* START Quoted text *
THE GUPPIES ARE COMING!
Review: Island Song
Alan Chin's first novel, Island Song, (Zumaya Publications, 2008) is competently written, which puts it above Robert Ludlum and Cornell Woolrich junk. It seems a little too well written to fit in the (GLBT) trash-romance sub-genre where its publishers think it belongs. Here’s their blurb:
Two years after the death of his lover, Garrett Davidson sits in a Hawaiian beach shack, gazing out over the vast, empty Pacific. He has nothing left. Despair has robbed him of his elegant home, his lucrative job and his sanity. The single thread holding him to reality is the story he has come to this shack to write: Marc's story, the story of his lost love.
Then Songoree breezes into his life.
Songoree, a Hawaiian surfer and Garrett's new cook, is not gay, but he can't help being captivated by Garrett. He has always been attracted to broken things, like the crane with a broken wing he once mended and cared for. He is drawn to anything that reminds him of the broken image he has of himself. When he attempts to heal Garrett's spirit they become entwined in an extraordinary relationship.
The stakes are raised when Songoree's grandfather, a venerable Hawaiian kahuna, frees Garrett's mind from anguish by using ancient shamanic methods to induce altered states of awareness. Garrett and Songoree struggle to transcend their differences in age, race and life experiences. They soon discover that some of the islanders will stop at nothing to destroy their unique bond, while Songoree's grandfather is hell-bent on bringing them together to fulfill an ancient Polynesian prophesy. A clash of wills erupts between grandfather, grandson and hostile islanders, with Garrett caught in the middle fighting for his life and plunging headlong to a moment that will brutally test the boundaries of the human spirit.
As a movie it makes total sense: attractive main characters, spectacular settings, shark attacks, frenzied luaus, fire walking (!), and plenty of mano-a-mano violence. Oh did I mention flashbacks to gay sex scenes.
So, what is 275-page Island Song after we subtract the 102-page screenplay? Description. Lots and lots of description. Lots of colors and smells e.g. there are many verbs specifying exactly how particular smells combine.
Lots of meal menus. Lots of physical sensations.
* END Quoted text *
■ **Your tasks**
1 – Reproduce word for word the part of the Island Song review that runs from "Songoree, a Hawaiian" down to "an extraordinary relationship.".
2 – Answer these questions using the Island Song review.
(a) Which company published Island Song, and in what year?
(b) What new role does Songoree take on in Garrett's life?
(c) How many pages long is Island Song?
* START Data supplied *
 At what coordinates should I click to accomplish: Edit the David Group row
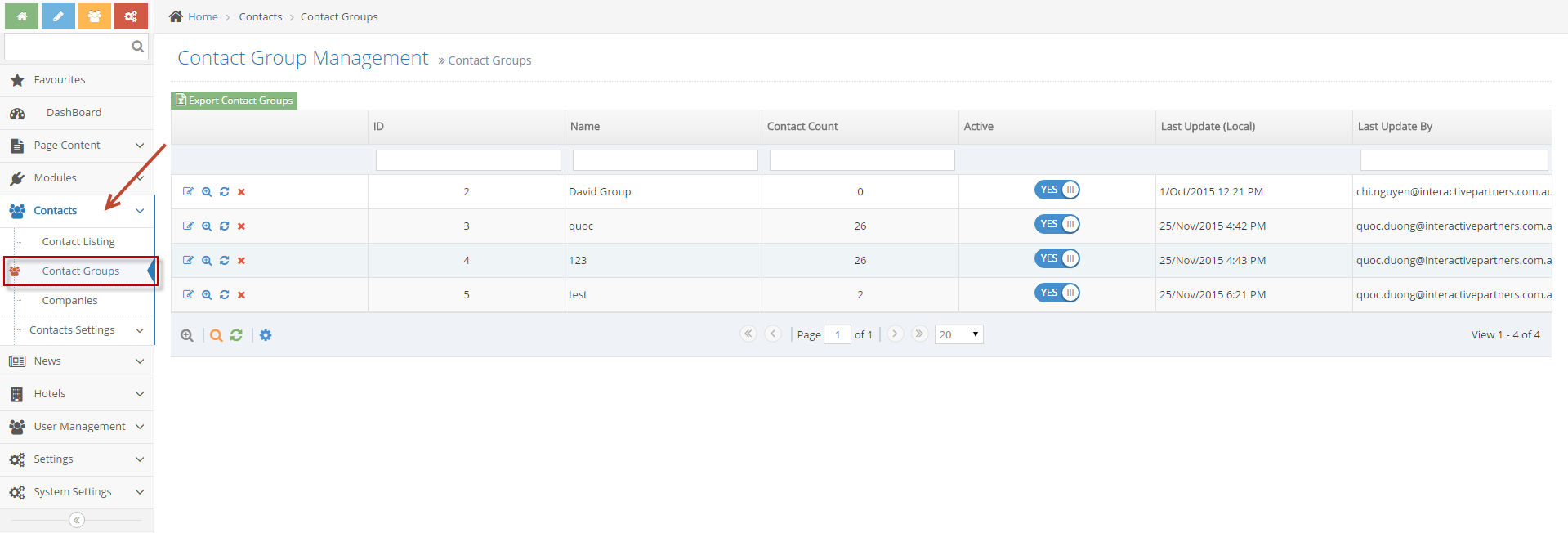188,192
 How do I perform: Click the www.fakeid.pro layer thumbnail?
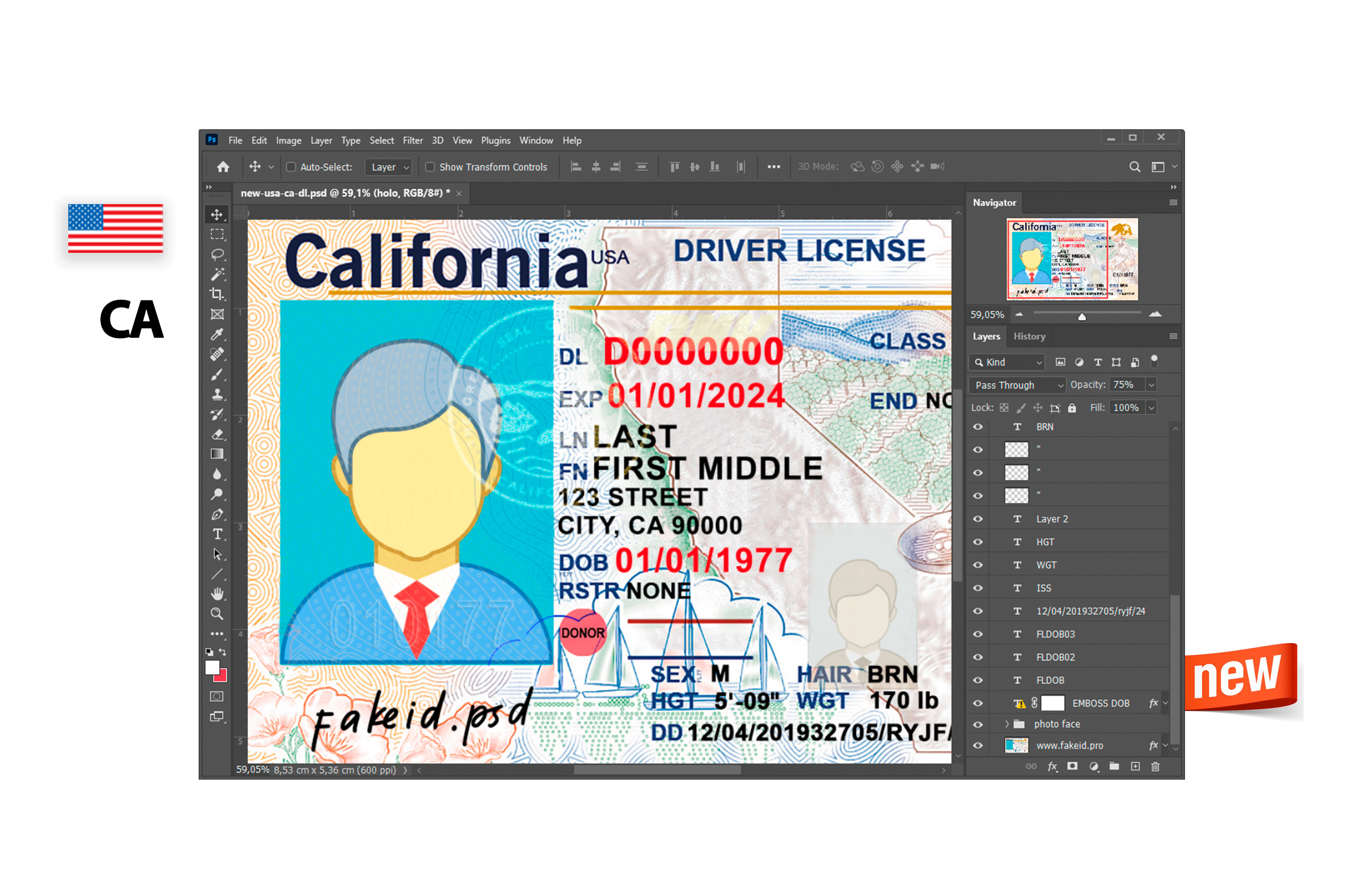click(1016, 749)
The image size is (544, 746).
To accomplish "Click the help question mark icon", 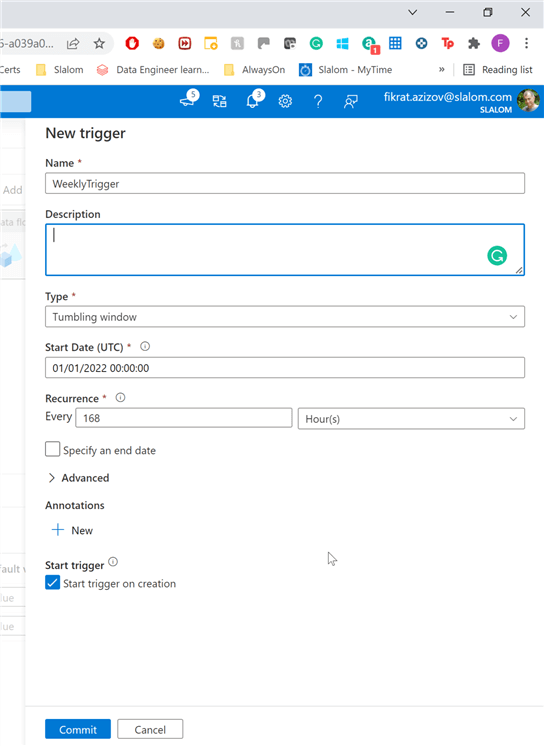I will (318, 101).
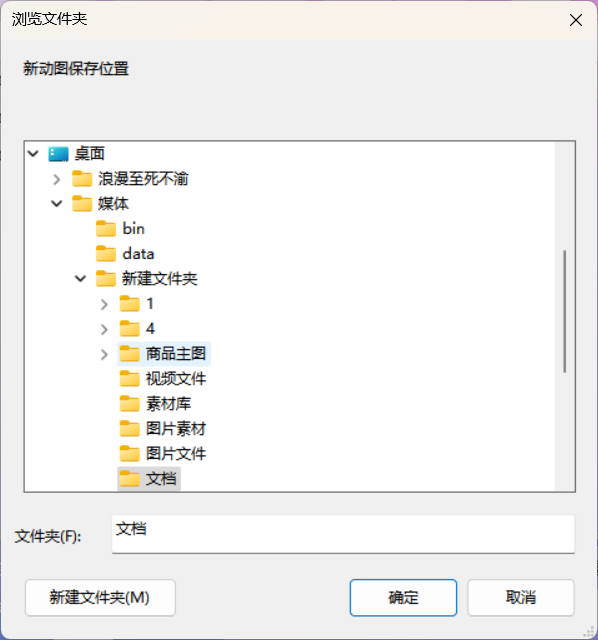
* END Data supplied *
■ **Exercise answers**
1 –
Songoree, a Hawaiian surfer and Garrett's new cook, is not gay, but he can't help being captivated by Garrett. He has always been attracted to broken things, like the crane with a broken wing he once mended and cared for. He is drawn to anything that reminds him of the broken image he has of himself. When he attempts to heal Garrett's spirit they become entwined in an extraordinary relationship.

2 –
(a) Zumaya Publications, in 2008
(b) He is Garrett's new cook.
(c) 275 pages